JOB >>
Can you edit the listing from the line with "This screenshot has width=810, height=550." up to and including the line with "(x=152, y=525)", replacing "account input box" with "account field" and leaving all else unchanged?

■ ■ ■ ■ ■ ■ ■

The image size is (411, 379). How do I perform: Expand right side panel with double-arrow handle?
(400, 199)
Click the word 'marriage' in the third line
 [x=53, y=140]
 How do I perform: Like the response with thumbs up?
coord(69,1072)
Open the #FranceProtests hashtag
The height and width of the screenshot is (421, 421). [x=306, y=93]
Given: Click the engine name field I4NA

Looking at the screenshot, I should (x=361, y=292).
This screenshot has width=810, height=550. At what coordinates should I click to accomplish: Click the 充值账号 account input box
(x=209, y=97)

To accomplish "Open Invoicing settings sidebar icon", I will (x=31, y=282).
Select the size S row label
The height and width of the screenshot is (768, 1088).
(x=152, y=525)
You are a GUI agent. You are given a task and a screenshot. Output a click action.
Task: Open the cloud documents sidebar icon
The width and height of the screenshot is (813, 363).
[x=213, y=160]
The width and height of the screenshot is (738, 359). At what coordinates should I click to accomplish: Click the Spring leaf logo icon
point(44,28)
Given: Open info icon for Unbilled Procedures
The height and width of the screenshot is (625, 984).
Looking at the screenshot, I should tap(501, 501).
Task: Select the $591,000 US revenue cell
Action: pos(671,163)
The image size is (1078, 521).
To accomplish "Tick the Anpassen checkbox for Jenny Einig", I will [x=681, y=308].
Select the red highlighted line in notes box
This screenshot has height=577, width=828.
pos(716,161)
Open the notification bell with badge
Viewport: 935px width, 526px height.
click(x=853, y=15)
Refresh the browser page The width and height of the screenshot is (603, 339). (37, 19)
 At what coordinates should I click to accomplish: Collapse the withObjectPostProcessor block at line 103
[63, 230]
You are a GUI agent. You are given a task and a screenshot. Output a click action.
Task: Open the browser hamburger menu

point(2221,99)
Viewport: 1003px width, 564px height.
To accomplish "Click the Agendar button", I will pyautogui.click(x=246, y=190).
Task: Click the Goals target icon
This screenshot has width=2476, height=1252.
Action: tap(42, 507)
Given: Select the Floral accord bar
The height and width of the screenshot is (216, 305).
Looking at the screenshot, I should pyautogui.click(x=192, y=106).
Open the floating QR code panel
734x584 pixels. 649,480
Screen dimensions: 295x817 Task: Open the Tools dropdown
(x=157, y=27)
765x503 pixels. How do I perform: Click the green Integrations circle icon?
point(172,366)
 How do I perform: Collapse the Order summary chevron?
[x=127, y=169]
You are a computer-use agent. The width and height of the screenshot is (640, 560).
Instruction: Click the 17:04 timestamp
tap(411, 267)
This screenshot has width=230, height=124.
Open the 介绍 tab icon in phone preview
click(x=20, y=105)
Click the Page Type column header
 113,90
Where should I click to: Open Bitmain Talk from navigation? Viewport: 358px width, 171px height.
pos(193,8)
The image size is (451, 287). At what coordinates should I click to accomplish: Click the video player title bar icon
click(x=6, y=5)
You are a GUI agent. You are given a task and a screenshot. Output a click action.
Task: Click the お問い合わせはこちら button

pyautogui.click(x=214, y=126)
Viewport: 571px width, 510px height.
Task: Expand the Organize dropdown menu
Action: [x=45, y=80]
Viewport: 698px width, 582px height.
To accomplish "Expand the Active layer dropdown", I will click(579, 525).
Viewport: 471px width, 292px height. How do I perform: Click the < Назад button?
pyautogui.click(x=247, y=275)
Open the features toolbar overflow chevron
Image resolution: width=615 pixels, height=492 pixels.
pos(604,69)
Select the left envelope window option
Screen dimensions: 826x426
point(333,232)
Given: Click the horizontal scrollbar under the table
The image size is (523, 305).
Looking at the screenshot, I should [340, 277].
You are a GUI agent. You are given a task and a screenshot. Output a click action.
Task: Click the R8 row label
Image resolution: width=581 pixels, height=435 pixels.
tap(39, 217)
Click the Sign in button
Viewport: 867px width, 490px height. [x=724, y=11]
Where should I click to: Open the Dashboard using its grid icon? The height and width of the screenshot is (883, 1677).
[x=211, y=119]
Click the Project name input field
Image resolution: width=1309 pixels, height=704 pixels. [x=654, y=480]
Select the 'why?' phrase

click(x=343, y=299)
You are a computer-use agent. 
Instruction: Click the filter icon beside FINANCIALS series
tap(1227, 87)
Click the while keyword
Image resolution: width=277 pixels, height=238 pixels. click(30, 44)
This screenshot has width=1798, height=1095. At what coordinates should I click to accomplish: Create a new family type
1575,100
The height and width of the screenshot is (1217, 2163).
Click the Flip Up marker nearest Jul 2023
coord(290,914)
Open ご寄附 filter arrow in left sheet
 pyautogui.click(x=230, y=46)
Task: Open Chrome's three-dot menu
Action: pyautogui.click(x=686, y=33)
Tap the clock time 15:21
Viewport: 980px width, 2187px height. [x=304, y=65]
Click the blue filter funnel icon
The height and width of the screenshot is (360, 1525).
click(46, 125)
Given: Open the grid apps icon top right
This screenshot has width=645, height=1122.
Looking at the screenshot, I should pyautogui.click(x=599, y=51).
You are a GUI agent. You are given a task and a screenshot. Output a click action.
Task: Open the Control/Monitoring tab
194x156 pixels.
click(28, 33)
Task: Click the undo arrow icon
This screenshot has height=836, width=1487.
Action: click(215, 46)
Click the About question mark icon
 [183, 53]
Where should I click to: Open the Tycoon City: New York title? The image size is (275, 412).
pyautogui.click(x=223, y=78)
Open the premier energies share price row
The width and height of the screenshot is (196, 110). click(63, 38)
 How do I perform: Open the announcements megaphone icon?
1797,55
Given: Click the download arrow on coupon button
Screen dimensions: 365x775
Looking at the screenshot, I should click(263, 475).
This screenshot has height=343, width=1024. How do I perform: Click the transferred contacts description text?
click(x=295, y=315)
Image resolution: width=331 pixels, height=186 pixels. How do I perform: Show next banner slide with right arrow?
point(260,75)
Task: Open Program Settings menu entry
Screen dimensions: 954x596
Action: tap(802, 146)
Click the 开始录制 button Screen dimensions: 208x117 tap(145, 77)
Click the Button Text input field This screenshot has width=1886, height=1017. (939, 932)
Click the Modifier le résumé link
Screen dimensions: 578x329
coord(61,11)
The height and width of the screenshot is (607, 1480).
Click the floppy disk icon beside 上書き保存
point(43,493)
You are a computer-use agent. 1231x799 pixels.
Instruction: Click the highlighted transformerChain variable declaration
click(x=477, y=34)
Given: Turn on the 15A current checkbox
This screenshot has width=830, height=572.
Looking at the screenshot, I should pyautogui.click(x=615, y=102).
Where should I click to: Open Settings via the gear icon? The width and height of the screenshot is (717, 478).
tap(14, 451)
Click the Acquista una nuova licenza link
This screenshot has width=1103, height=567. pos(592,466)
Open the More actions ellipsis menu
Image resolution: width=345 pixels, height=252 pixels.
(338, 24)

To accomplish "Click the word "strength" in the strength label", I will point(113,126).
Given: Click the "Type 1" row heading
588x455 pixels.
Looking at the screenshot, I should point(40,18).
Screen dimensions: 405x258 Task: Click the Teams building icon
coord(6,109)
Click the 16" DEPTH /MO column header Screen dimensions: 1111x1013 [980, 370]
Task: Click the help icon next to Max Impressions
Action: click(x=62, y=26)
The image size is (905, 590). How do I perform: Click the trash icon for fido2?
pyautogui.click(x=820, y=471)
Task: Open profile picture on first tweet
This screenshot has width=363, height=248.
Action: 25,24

■ ■ ■ ■ ■ ■ ■

EXPECTED ANSWER >>
This screenshot has width=810, height=550. At what coordinates should I click to accomplish: Click the 充值账号 account field
(x=209, y=97)

To accomplish "Open Invoicing settings sidebar icon", I will (x=31, y=282).
Select the size S row label
The height and width of the screenshot is (768, 1088).
(x=152, y=525)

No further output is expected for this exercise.